Faccio in modo che il passato mi preceda, perché così posso ancora sognarlo, non per com’è stato, ma per come avrei voluto che fosse.
Quel passato che non torna, ma ancora graffia l’anima. Quel passato che riprenderesti a morsi, che ti ha fatto solo bene. Che di bene te ne ha voluto tanto, che di amore te ne ha riversato come a farne scorta per i giorni a venire. Per tutti quei giorni in cui avresti voluto correre e riacciuffarlo indietro nel tempo. Quel passato che ha di te i ricordi più belle, gli amori veri, che ora il cielo custodisce con sé.
A volte basta davvero poco per sentirsi bene, un sorriso, una parola gentile, due occhi colmi d’ammirazione, o anche una voce amica che diviene morbida e calda nel sentire la tua.
Dimenticare è una parola che non troverà mai il suo vero senso.
Se i ricordi potessero trasformarsi in cibo, io potrei far cessare la fame nel mondo. Ne ho cosi piena l’anima, che non riesco più a contenerli.

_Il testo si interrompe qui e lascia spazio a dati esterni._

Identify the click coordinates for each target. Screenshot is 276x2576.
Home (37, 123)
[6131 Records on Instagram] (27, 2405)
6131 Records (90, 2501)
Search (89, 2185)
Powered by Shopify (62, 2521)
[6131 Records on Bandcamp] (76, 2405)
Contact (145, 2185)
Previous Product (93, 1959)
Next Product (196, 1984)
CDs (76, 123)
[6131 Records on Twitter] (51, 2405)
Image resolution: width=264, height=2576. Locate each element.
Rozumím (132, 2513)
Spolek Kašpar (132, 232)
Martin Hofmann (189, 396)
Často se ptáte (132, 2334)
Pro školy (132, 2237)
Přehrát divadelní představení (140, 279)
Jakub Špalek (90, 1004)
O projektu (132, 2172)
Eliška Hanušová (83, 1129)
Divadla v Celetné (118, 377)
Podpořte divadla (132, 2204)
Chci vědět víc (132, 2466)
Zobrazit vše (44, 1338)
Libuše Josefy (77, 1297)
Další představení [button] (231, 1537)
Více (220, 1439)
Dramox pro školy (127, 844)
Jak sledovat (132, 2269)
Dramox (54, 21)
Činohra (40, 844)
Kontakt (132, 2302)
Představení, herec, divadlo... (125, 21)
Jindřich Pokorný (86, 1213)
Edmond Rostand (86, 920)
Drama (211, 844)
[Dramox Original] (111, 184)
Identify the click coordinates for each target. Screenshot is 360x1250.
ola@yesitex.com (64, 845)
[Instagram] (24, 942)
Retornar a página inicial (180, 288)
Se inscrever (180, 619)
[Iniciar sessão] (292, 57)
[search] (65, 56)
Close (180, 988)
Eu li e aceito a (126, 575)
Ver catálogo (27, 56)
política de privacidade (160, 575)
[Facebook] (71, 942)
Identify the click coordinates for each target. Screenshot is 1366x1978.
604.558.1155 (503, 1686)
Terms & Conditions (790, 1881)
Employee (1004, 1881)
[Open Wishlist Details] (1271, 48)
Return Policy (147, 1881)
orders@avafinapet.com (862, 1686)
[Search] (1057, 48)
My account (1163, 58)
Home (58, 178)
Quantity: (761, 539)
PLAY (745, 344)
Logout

Se hai l’anima tormentata lasciati cullare da una melodia e pensa ai tanti colori del mare e all’azzurro del cielo, pensa alle cose belle di cui puoi godere e amati di più. Con pazienza sarai in grado di apprezzare tutto quello che ti circonda e anche la tua vita con tutte le sue strane sfaccettature.
Il tempo muta i ricordi in storia e le usanze di un popolo in lontani ricordi.